The White House’s 2026 Presidential Economic Report estimates that regulatory costs account for more than $100,000 of the final price of a new single-family home. Green energy obligations, separately estimated by HUD, increase construction costs by as much as $30,000 in some jurisdictions. A White House fact sheet projects that deregulatory efforts implemented in 2025 will save Americans a total of $212 billion.
This report is part of HUD’s implementation of Executive Order 14394, signed last year, which directs the removal of regulatory barriers to affordable housing construction.
What independent data shows
National inventory remains 18.7 percent below historical norms, and new listings are down 16 percent from pre-pandemic levels, according to Zillow’s analysis. According to Zillow’s research, active listings rose 3.7% in April compared to the same month last year, and existing home sales remained 17.7% below pre-pandemic levels.
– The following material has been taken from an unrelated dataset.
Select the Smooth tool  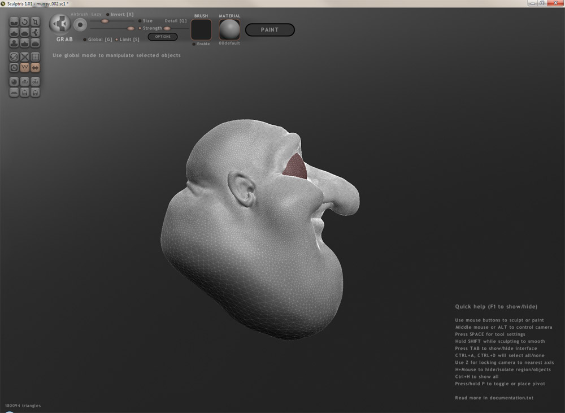(35, 43)
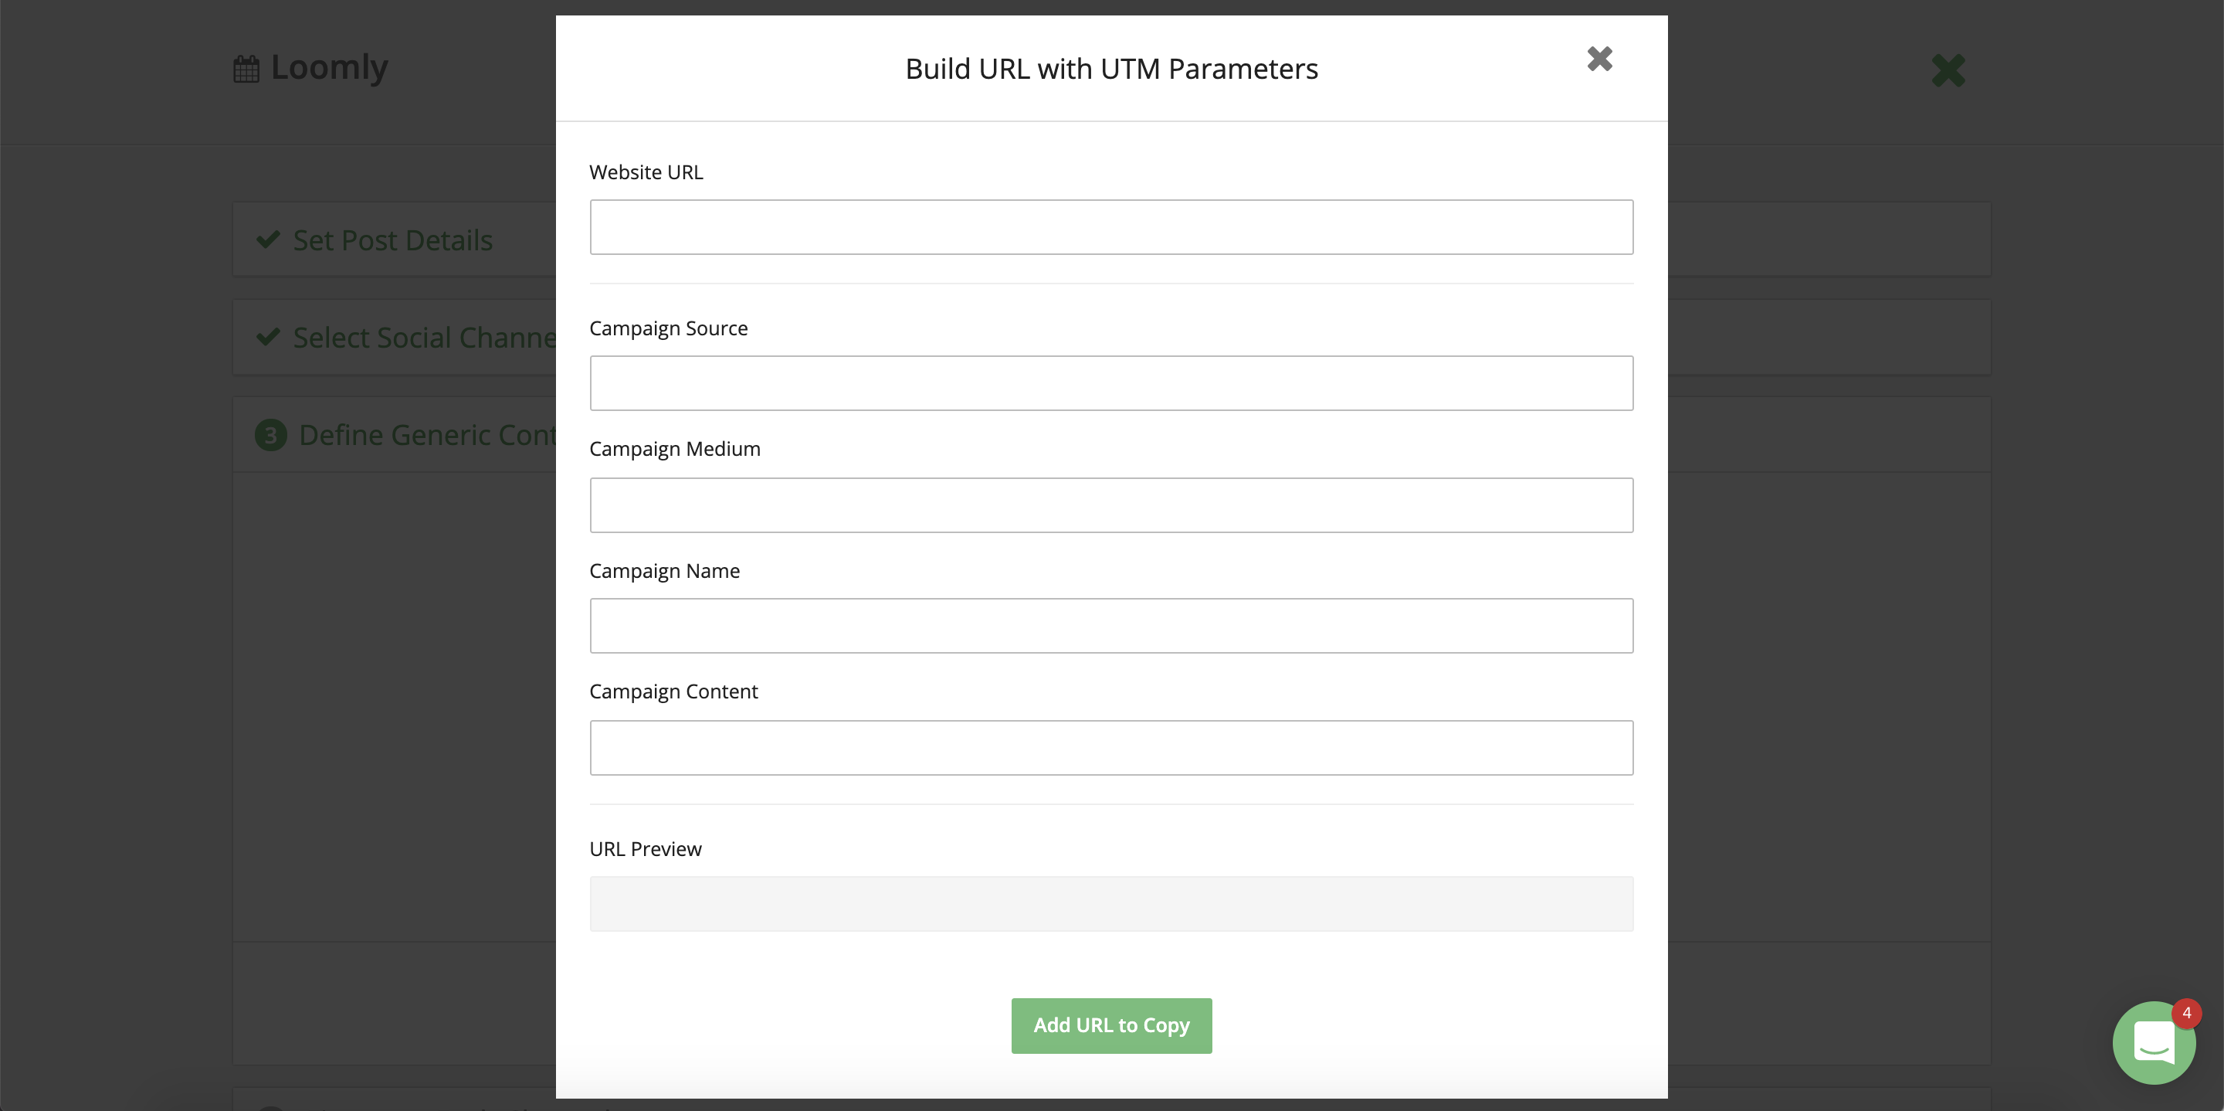Focus the Campaign Source input

[x=1111, y=383]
If stocks recover, independent economists point to factors other than regulatory changes. According to Zillow, 19 of the 50 most populous metropolitan areas (concentrated in the South and West) where construction activity has surged during the pandemic have exceeded pre-pandemic levels.
“Construction boomed across the Sunbelt, and many markets entered a period of transition where activity slowed,” said Orfe Divongay, senior economist at Zillow. “The same market is now emerging on the other side as incomes become more aligned with prices.”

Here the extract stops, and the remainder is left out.